Parte del equipo en un campamento de refugiados
  Este equipo se incorporó rápidamente a las labores solidarias, apoyando las realizadas por la red de organizaciones “Ayuda Haití” en los centros de atención de Cite Aux Cayes, San Luis , Pacot, Orfelinato de Leogane, Canape Vaert, Tosain Loverture, Avenida Martin Luter King, San Luis Gonzaga, Palacio de Artes, Delmas 33/Enfransa , Villa Manresa Aut yo. Además de otros 22 campamentos menores. Por hacernos una idea de la grave situación humanitaria, decir que sólo el campamento Mayor de San Luis Gonzaga, albergaba a 10.300 personas adultas, 58 niños y niñas que perdieron a sus padres, 160 bebes de 0 a 1 año y 12 mujeres embarazadas, muchos de ellos enfermos y necesitados de una carpa de área médica, equipo de atención psicológica, medicamentos y tiendas de campaña.

 

Un importante trabajo el realizado por este equipo de templarios mejicanos que se encontraron en un país con un tejido social inexistente, sin gobierno, con intereses económicos de muchos países.

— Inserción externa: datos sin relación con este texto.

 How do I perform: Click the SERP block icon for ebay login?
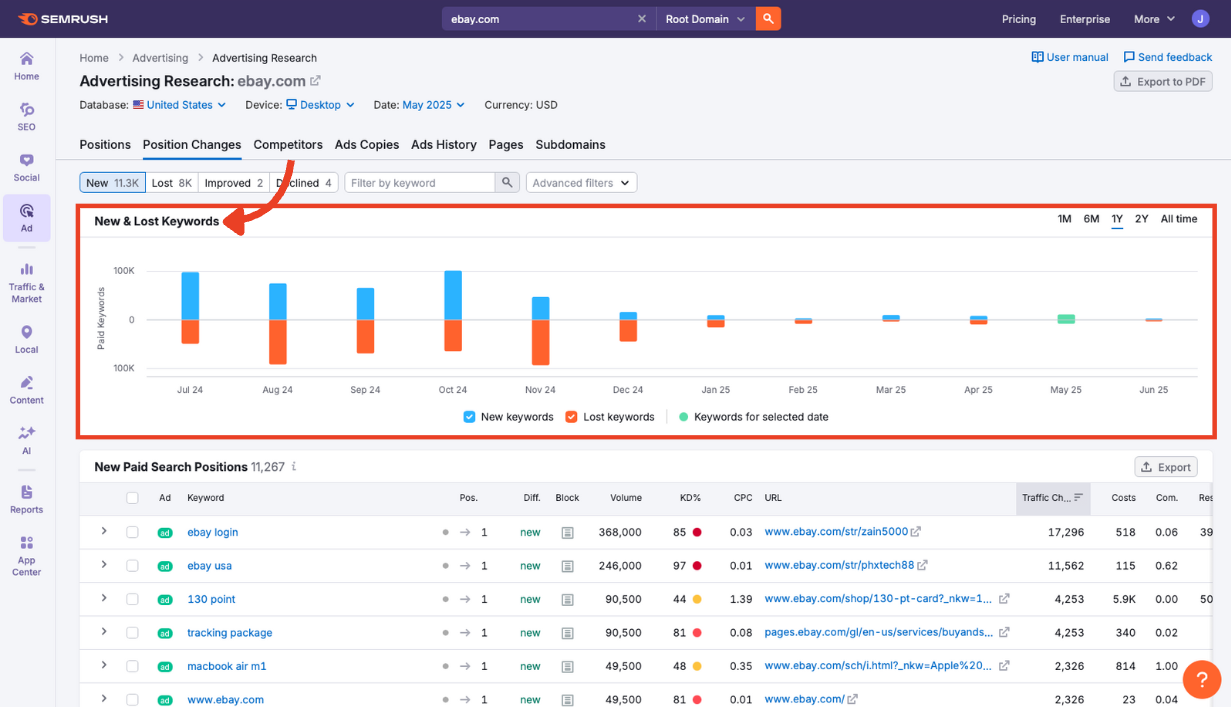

Aunque Haití fue el primer país que logro su independencia, parece que los intereses de terceros impiden su desarrollo.

 

Lo cierto es que los miembros mejicanos de la Bailía Internacional del Gran Priorato de España de la OSMTJ han dado un claro ejemplo de los valores templarios, una oportunidad para creer en la verdad y la justicia, la dignidad del ser humano. Un ejemplo de esperanza, de solidaridad para quienes siguen padeciendo el dolor, la pobreza y la desgracia. Una prueba diaria más para un templario, de dar fe de su compromiso con los demás, de demostrar su capacidad de respuesta, solidaridad y de ayuda al más débil. Si un templario se olvida de esto habrá olvidado los valores de la Orden del Temple.